— Start of QUOTED TEXT —

OS version: Ubuntu 22.04
Python version (if applicable): Python 3.10
SAPIEN version (pip freeze | grep sapien): 2.2.2
Environment: Server with xvfb

Describe the bug

Although this bug is encountered when I run SimplerEnv, deep down I think it's more related to how SAPIEN takes picture for cameras. But feel free to forward me to SimplerEnv if you think this issue fits in there instead.
When I create a new environment, using this, the process can sometimes (but not always) be frozen forever at this step to take picture. When it occurs, I can't even Ctrl-C the process. And it (almost) never throws an error.
Occasionally, when I launch multiprocessing jobs, I do have seen in my own log files a traceback which might be related to this problem:

Traceback (most recent call last):
  File "[...]/anaconda3/envs/legion_eval/lib/python3.10/multiprocessing/process.py", line 314, in _bootstrap
    self.run()
  File "[...]/anaconda3/envs/legion_eval/lib/python3.10/multiprocessing/process.py", line 108, in run
    self._target(*self._args, **self._kwargs)
  File "[...]/anaconda3/envs/legion_eval/lib/python3.10/site-packages/tianshou/env/worker/subproc.py", line 90, in _worker
    env_return = env.step(data)
  File "[...]/workspace/code/TriBench/tribench/eval/simpler/simplerenv_wrapper.py", line 202, in step
    obs, reward, done, truncated, info = self.env.step(
  File "[...]/anaconda3/envs/legion_eval/lib/python3.10/site-packages/gymnasium/wrappers/time_limit.py", line 57, in step
    observation, reward, terminated, truncated, info = self.env.step(action)
  File "[...]/anaconda3/envs/legion_eval/lib/python3.10/site-packages/gymnasium/wrappers/order_enforcing.py", line 56, in step
    return self.env.step(action)
  File "[...]/anaconda3/envs/legion_eval/lib/python3.10/site-packages/gymnasium/core.py", line 522, in step
    observation, reward, terminated, truncated, info = self.env.step(action)
  File "[...]/workspace/code/SimplerEnv/ManiSkill2_real2sim/mani_skill2_real2sim/envs/custom_scenes/place_in_closed_drawer_in_scene.py", line 246, in step
    return super().step(action)
  File "[...]/workspace/code/SimplerEnv/ManiSkill2_real2sim/mani_skill2_real2sim/envs/sapien_env.py", line 553, in step
    obs = self.get_obs()

— End of QUOTED TEXT —
— Start of DATA FOR THIS EXERCISE —

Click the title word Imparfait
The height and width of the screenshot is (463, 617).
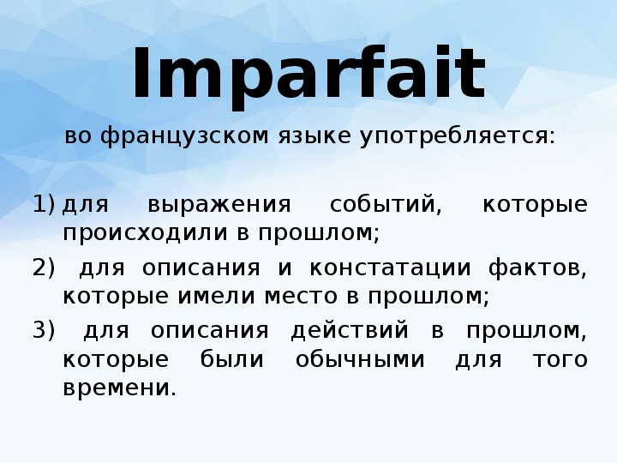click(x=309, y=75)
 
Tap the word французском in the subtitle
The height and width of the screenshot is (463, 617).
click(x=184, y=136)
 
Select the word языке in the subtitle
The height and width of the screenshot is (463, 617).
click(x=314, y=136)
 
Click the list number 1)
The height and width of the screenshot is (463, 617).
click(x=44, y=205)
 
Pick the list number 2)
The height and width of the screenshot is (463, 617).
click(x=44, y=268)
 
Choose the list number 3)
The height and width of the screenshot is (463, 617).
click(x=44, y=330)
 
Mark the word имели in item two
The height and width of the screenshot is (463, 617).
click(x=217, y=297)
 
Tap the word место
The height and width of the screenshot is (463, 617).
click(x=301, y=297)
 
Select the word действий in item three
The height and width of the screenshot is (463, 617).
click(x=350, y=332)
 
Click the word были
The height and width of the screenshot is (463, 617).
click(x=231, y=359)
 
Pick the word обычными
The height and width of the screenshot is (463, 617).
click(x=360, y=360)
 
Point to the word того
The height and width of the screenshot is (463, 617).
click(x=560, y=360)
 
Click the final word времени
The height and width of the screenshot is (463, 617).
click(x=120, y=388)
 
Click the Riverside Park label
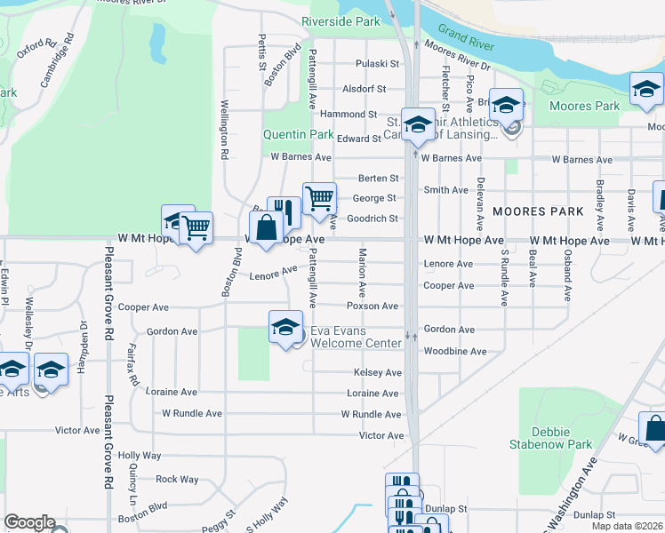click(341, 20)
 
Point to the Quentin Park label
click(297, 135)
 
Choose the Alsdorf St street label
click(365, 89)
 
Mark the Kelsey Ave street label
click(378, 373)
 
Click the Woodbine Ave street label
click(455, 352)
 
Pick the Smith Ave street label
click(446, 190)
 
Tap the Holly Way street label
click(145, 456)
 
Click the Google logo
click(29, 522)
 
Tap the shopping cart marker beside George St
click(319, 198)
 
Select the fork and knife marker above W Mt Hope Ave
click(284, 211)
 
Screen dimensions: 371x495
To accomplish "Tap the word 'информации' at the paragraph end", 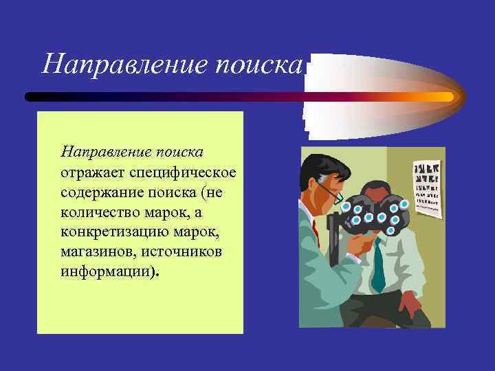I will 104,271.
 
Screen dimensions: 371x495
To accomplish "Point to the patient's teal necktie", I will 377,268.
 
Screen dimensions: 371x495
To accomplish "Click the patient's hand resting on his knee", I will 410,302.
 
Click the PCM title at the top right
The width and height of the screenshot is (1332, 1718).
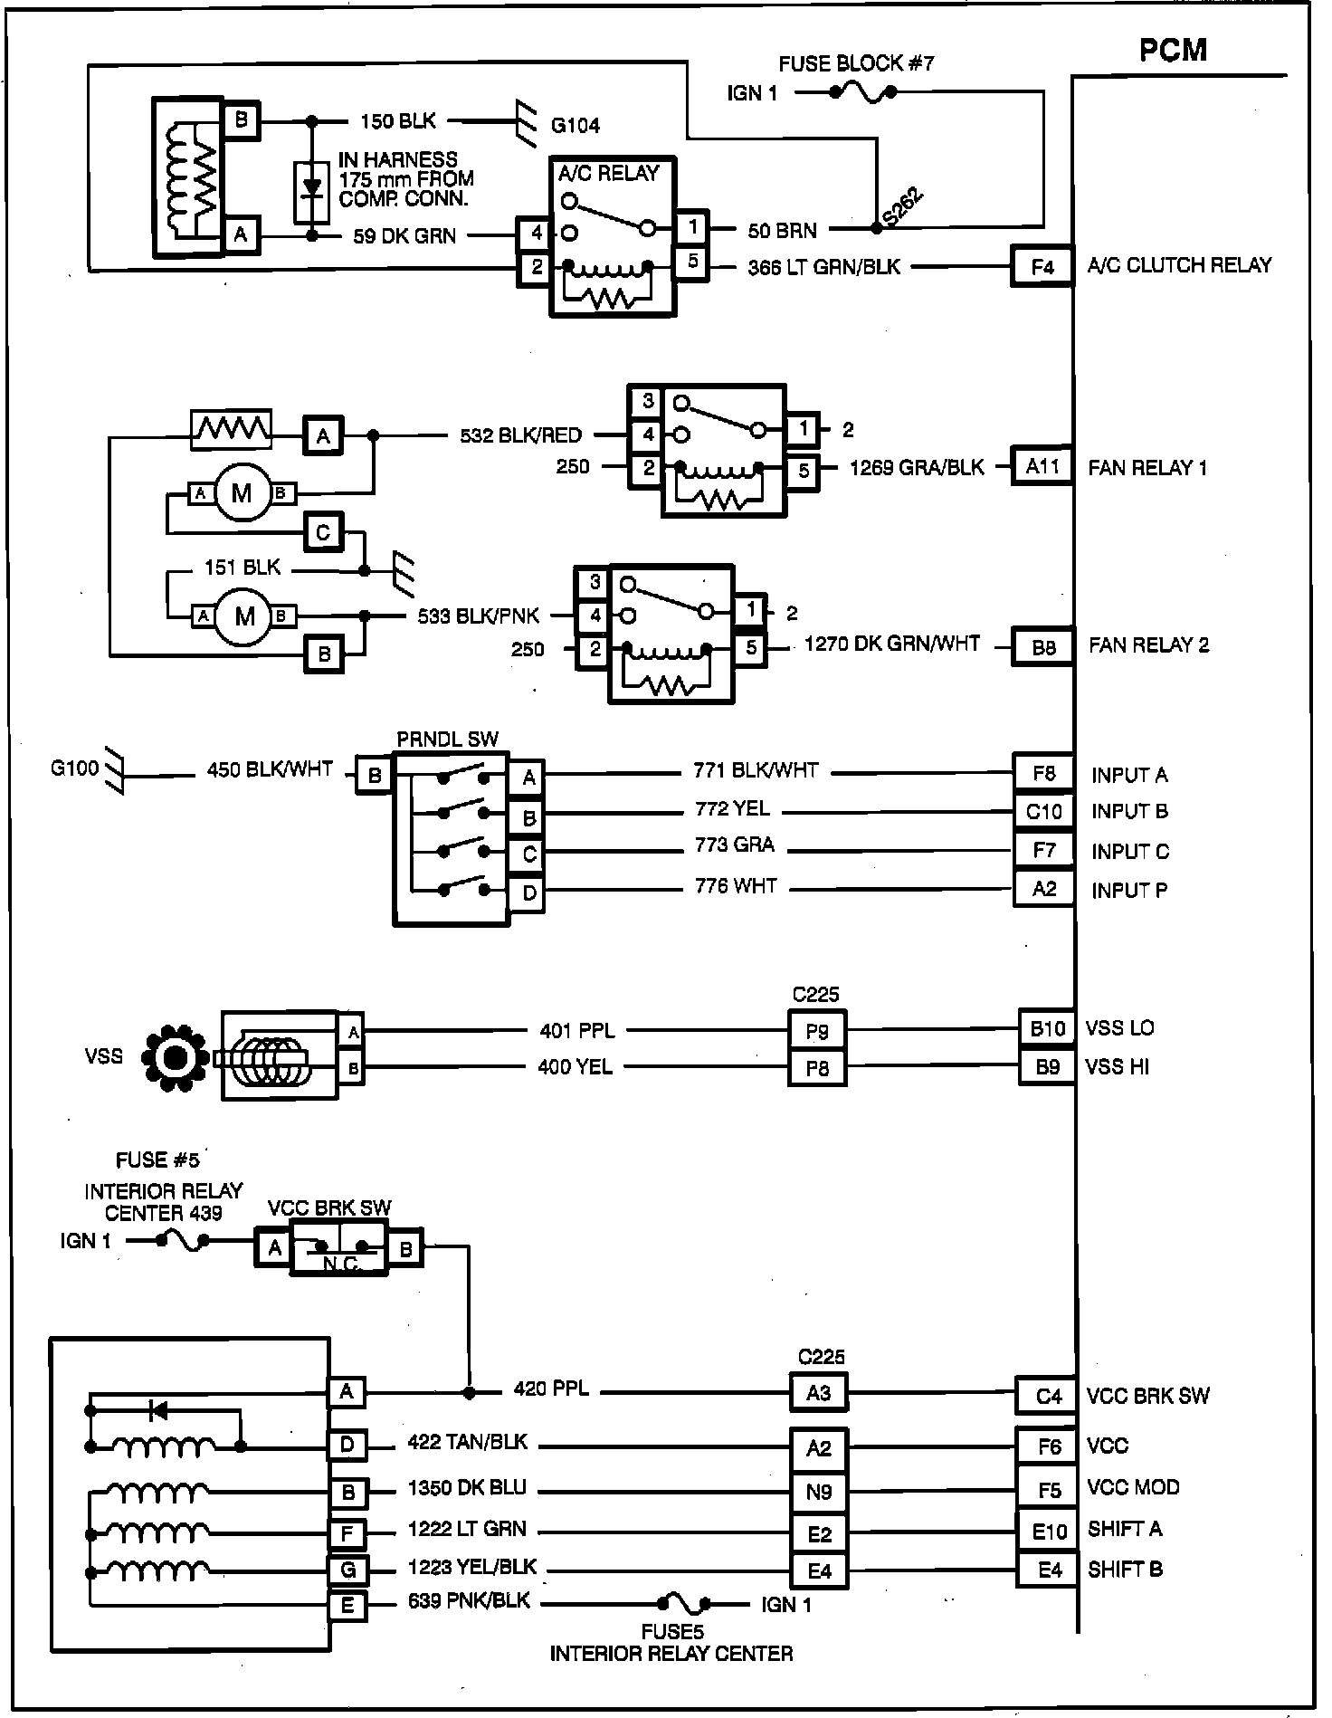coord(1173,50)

— End of DATA FOR THIS EXERCISE —
— Start of DATA FOR THIS EXERCISE —

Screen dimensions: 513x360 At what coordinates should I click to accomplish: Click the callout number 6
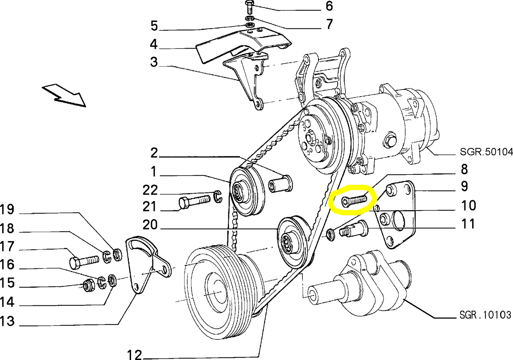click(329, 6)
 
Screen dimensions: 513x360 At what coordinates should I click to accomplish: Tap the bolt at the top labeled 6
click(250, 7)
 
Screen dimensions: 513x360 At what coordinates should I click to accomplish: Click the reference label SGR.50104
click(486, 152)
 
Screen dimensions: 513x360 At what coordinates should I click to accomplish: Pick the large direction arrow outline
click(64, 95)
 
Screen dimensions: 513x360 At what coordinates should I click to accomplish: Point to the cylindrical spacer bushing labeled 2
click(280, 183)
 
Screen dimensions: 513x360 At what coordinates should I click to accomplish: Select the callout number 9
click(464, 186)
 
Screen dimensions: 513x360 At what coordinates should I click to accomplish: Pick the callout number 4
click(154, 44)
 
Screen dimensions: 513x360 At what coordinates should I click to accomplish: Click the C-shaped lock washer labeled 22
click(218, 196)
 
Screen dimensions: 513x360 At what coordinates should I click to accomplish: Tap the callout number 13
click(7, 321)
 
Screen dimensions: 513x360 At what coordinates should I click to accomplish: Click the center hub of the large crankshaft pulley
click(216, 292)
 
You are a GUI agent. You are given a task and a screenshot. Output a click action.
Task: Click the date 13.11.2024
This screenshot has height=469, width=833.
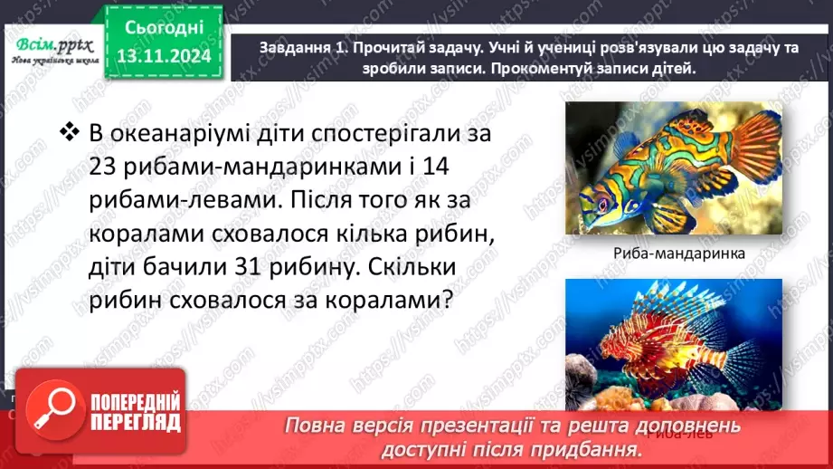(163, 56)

— End of DATA FOR THIS EXERCISE —

_TASK REQUIREMENTS_:
A. From the records, render as a numbered list the lines between the one holding "Click the title word Imparfait" and the one holding "click(365, 89)", inclusive, with blank lines left out. Leave the pictures out of the answer.
B. Finish out the next part of the bug report about SAPIEN freezing while taking camera pictures, starting after its last line.
The text and the records have nothing to do with each other.

_RESULTS_:
A.
1. Click the title word Imparfait
2. The height and width of the screenshot is (463, 617).
3. click(x=309, y=75)
4. Tap the word французском in the subtitle
5. The height and width of the screenshot is (463, 617).
6. click(x=184, y=136)
7. Select the word языке in the subtitle
8. The height and width of the screenshot is (463, 617).
9. click(x=314, y=136)
10. Click the list number 1)
11. The height and width of the screenshot is (463, 617).
12. click(x=44, y=205)
13. Pick the list number 2)
14. The height and width of the screenshot is (463, 617).
15. click(x=44, y=268)
16. Choose the list number 3)
17. The height and width of the screenshot is (463, 617).
18. click(x=44, y=330)
19. Mark the word имели in item two
20. The height and width of the screenshot is (463, 617).
21. click(x=217, y=297)
22. Tap the word место
23. The height and width of the screenshot is (463, 617).
24. click(x=301, y=297)
25. Select the word действий in item three
26. The height and width of the screenshot is (463, 617).
27. click(x=350, y=332)
28. Click the word были
29. The height and width of the screenshot is (463, 617).
30. click(x=231, y=359)
31. Pick the word обычными
32. The height and width of the screenshot is (463, 617).
33. click(x=360, y=360)
34. Point to the word того
35. The height and width of the screenshot is (463, 617).
36. click(x=560, y=360)
37. Click the final word времени
38. The height and width of the screenshot is (463, 617).
39. click(x=120, y=388)
40. Click the Riverside Park label
41. click(341, 20)
42. Point to the Quentin Park label
43. click(297, 135)
44. Choose the Alsdorf St street label
45. click(365, 89)

B.
  File "[...]/workspace/code/SimplerEnv/ManiSkill2_real2sim/mani_skill2_real2sim/envs/custom_scenes/base_env.py", line 350, in get_obs
    obs = super().get_obs()
  File "[...]/workspace/code/SimplerEnv/ManiSkill2_real2sim/mani_skill2_real2sim/envs/sapien_env.py", line 265, in get_obs
    return self._get_obs_images()
  File "[...]/workspace/code/SimplerEnv/ManiSkill2_real2sim/mani_skill2_real2sim/envs/sapien_env.py", line 313, in _get_obs_images
    self.take_picture()
  File "[...]/workspace/code/SimplerEnv/ManiSkill2_real2sim/mani_skill2_real2sim/envs/sapien_env.py", line 289, in take_picture
    cam.take_picture()
  File "[...]/workspace/code/SimplerEnv/ManiSkill2_real2sim/mani_skill2_real2sim/sensors/camera.py", line 187, in take_picture
    self.camera.take_picture()
RuntimeError: vk::Device::createFenceUnique: ErrorOutOfHostMemory

I'm not sure if they are related. P.S. 1. I am 80% sure that my GPUs didn't go out of memory even if it says ErrorOutOfHostMemory. P.S. 2. This error has only been seen a few times when I launch multiprocessing jobs. But in most cases, multiprocessing also just gets stuck wthout throwing an error. P.S. 3. When I run with a single process, the bug can also occur (but never with this traceback; it's just frozen forever) but in that case it's very unlikely to go out of memory.

To Reproduce

As far as I can tell, this is a probabilistic bug, and might have something to do with GPU models or system-level software. I'm not sure what combination can reproduce the bug, but I'm willing to provide any further information to break this down.
Since I am running SimplerEnv to evaluate my own agent model, the probability of this bug can vary with different models. Thus, I guess it might have something to with the GPU or the driver? Maybe somehow take_picture ends up in a deadlock when it tries to acquire some kind of resources from the GPU?
When I don't load the model and only try to instantiate the env, it seems fine and extremely unlikely to get stuck (I created an infinite loop to repetitively instantiate the env and close it and let it run for an hour without getting stuck).

Expected behavior

The gym.make doesn't get stuck. Or at least it should throw an error.

Screenshots

No.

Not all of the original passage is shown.